PROBLEMS TO SOLVE>
- A) Answer these questions using the text on social media and job hunting:
(i) What percentage of employers said content on social networking sites led them to hire a candidate?
(ii) What should be done with content that makes you pause when you consider whether a potential employer would be upset by it?
(iii) How long ago was the Facebook picture in the text's example taken?
- B) Write the next paragraph of the text on social media and job hunting, following on from its final sentence.

TEXT SHOWN>

Though this may seem as a big downer for those of us who are oversharers, the reality is that there’s still opportunity to use your social presence to land that job. The survey also found that, “eighteen percent of employers reported they have found content on social networking sites that caused them to hire the candidate.”
That’s not good news for most of us who use social networking a lot in our social lives. The key, though, is to make sure that if any content on your blog or Twitter or Facebook account makes you pause when you think whether a potential employer would be upset by it, it’s best to take it down (or, really, never put it up in the first place). There’s no reason to take a chance that some picture you took 5 years ago and posted to Facebook is going to come back to bite you in the butt.

RAW DATA>
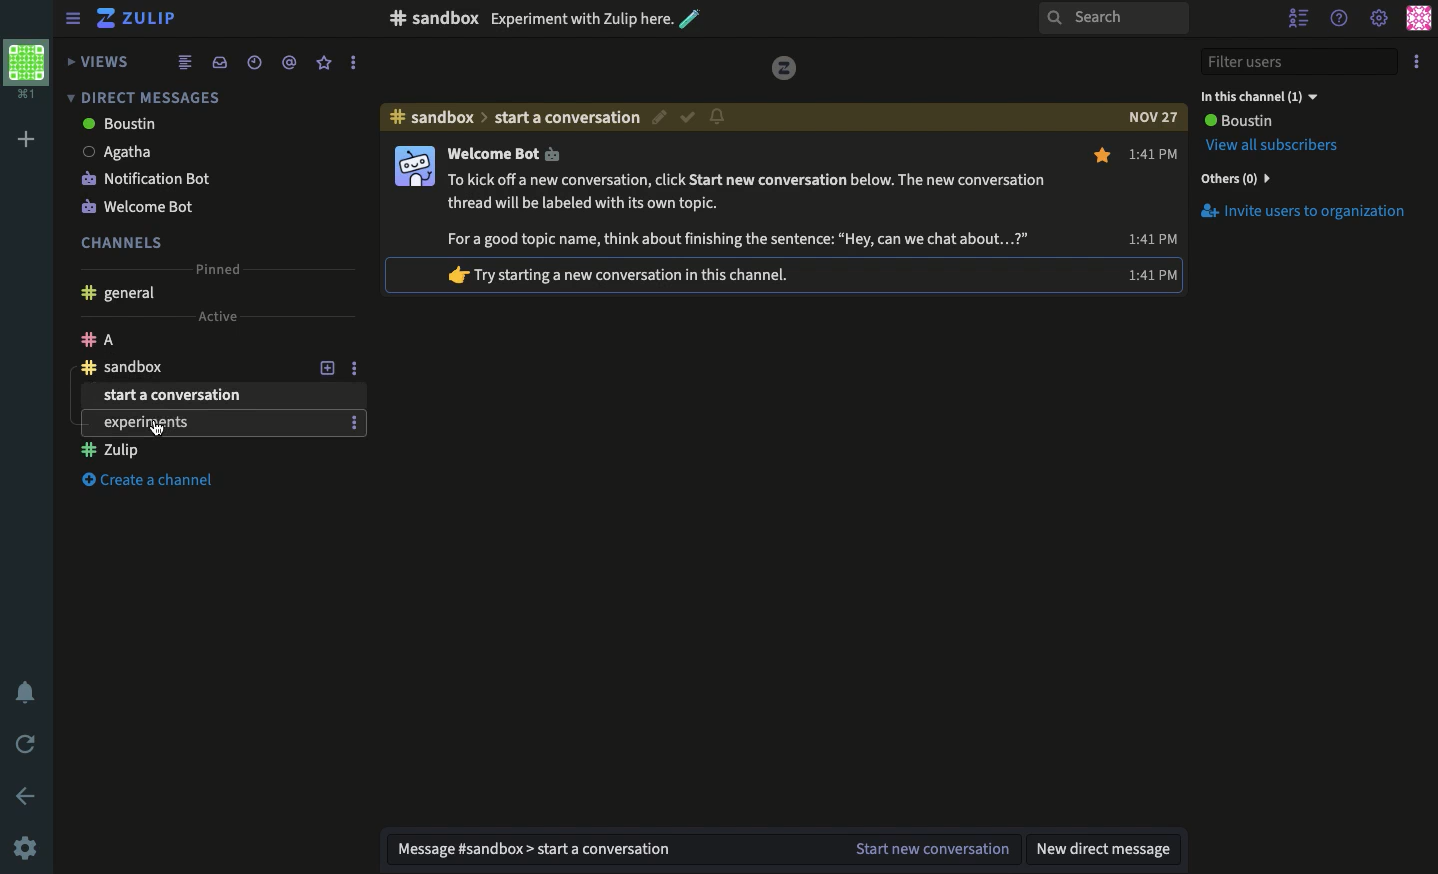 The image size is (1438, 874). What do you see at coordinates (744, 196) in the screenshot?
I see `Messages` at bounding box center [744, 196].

...

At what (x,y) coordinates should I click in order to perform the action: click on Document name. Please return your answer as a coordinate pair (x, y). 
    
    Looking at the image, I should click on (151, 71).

RESPONSES IN ORDER>
- A)
(i) Eighteen percent.
(ii) It should be taken down, or never put up in the first place.
(iii) Five years ago.

- B)
From the Human Resources side, it is important to scan social media to see what your potential candidates are up to. You may see something that makes you feel very comfortable about hiring a potential candidate, but, more likely, you can find warning signs that maybe the person you are about to hire would not be a good fit for your company. If there are signs out there on the internet that a candidate may expose you to future lawsuits, it would almost be negligent not to have done the due dilligence beforehand. And would’t you like to know, the day after an interview, if the young man/woman you just interviewed posted something like this as their status message: “Had interveew yesterday. HR person aws lame! May take job for money but dont want it.”
Yeah…I think that would be worth finding out before you bring the person in.